And when a stranger dwells with you and wants to keep the Passover to the Lord, let all his males be circumcised, and then let him come near and keep it; and he shall be as a native of the land. For no uncircumcised person shall eat it. One law shall be for the native-born and for the stranger who dwells among you.” (Exodus 12:48-49)
As we said yesterday, God has never prevented those who weren’t born into the family of Abraham from joining the family; He just always made it clear that if you are going to be part of the family, then you need to acknowledge the covenantal relationship between Israel and the Almighty. But if that “stranger” entered into the covenant, he was to be acknowledged as one of the family. According to the Jewish commentator, Ibn Ezra, there was to be no distinction between him and the native born Israeli.
Another Jewish commentator named Paul had a lot to say about this as well. Again and again, he made the point that, in Messiah, there should not be walls of division between the Jew and those who have come to faith in the Jewish Messiah. He said it this way:
For as many of you as were baptized into Messiah have put on Messiah. There is neither Jew nor Greek, there is neither slave nor free, there is neither male nor female; for you are all one in Yeshua Messiah. And if you are Messiah’s, then you are Abraham’s seed, and heirs according to the promise. (Galatians 3:27-29)

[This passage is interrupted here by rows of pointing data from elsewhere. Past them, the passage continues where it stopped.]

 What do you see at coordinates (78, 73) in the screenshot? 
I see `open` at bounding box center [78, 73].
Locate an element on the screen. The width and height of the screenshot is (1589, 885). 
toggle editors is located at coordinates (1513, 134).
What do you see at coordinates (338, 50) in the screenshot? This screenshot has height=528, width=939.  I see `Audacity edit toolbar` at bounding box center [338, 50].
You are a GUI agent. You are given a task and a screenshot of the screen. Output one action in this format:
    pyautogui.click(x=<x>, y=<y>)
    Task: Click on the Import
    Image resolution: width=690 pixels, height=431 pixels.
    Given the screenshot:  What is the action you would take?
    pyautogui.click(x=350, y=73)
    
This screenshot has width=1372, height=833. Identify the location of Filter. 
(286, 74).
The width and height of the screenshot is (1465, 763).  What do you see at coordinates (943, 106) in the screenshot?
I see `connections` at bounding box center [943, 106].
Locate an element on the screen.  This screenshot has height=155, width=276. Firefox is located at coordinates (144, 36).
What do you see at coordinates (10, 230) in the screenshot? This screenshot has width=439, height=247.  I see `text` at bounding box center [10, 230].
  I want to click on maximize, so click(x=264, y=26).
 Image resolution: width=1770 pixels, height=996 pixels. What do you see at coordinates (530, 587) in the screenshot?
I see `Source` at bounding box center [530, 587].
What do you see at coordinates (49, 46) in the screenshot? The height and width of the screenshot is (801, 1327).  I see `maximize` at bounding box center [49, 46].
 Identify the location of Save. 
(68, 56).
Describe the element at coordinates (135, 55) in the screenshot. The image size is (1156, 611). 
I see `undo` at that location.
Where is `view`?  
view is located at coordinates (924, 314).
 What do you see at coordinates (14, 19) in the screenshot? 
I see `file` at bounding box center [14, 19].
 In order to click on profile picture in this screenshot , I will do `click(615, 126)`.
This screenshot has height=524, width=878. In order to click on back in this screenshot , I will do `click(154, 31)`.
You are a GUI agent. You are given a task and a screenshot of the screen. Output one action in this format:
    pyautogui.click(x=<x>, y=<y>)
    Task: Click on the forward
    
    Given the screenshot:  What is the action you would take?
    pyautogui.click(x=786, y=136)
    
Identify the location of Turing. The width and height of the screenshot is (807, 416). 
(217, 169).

The key phrase in these verses is “You are all one in Messiah.” That is the point of a covenant — to be united with each other and be one. That is why the Creator stipulated that any stranger that wanted to come into the family had to adopt the ways of the family. He couldn’t bring another way to do things into the family and expect that the family be united. To be one, God’s people have to do things the way He has prescribed and follow the path that He has ordained. His way and His purpose is embodied in the Messiah which is why those who are in Messiah are accounted as the seed of Abraham and have access to the promise. Let us then resolve to be one people, under the headship of our King, and live as family — united in faith and holding fast to the same promise.